I've lived in a glass house since I married Rich. With joint custody of his boys, their every visit provided his ex-wife a view into our home and lives. Our daily words and actions were observed immediately for the seven years we lived in Rich's parents' home. The last five years with Rich's father living with us has continued my glass house experience. I have never had a problem understanding the omnipresent and omniscient characteristics of God. I suspect anyone who shares a home with an in-law is cognizant of those truths!

So having Nathaniel's private duty nursing staff in our home for twelve or sixteen hours a day carries on a pattern I've come to understand as norm. I love how Rich and I have chosen to live our lives - flinging our door wide open, interacting, serving, and loving people intimately in our home rather than away from home. But there is no room for a facade when your work happens daily inside your house.

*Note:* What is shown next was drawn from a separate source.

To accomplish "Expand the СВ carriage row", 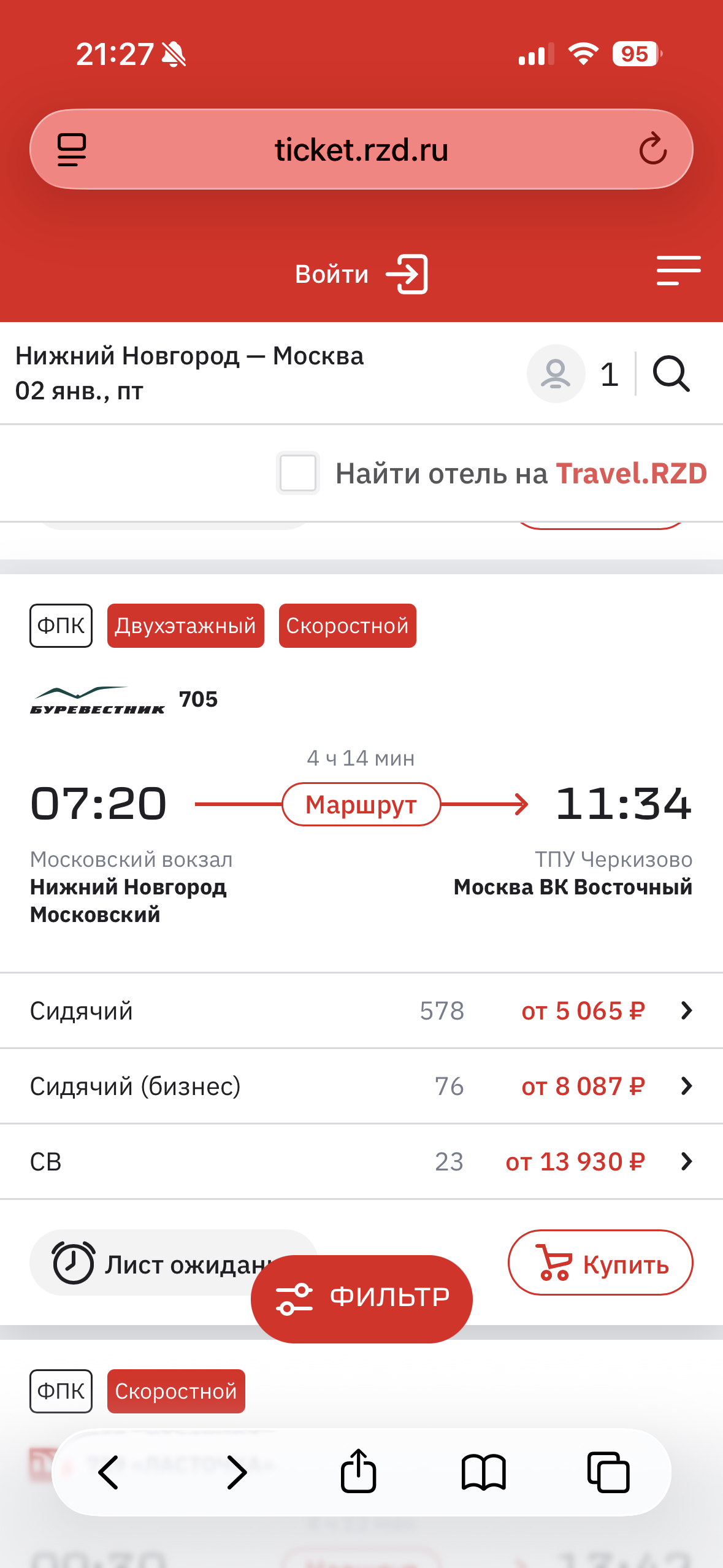I will [361, 1161].
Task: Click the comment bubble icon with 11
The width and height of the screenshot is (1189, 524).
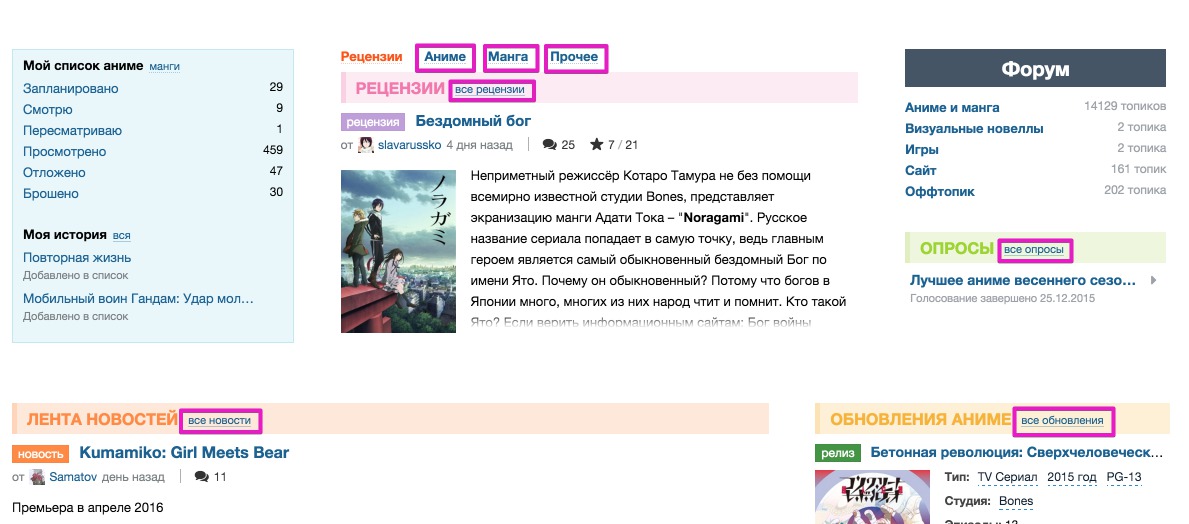Action: 201,477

There is only transparency.

When I think of the sacrifices we have made in order to adopt Nathaniel or care for Grandpa it is this living with transparency that stands out to me as the hardest. Fixing my hair and makeup, my clothes and house, my smile and attitude before being seen by outsiders is a luxury not allowed to me as I fulfill the work God has given me.

But transparent living is also the sacrifice that has yielded the most growth. Like the Samaritan woman at the well responding to God requires removing our layers of preferred pretense and exchanging our paraded perfection for patency. Twenty-four hours a day.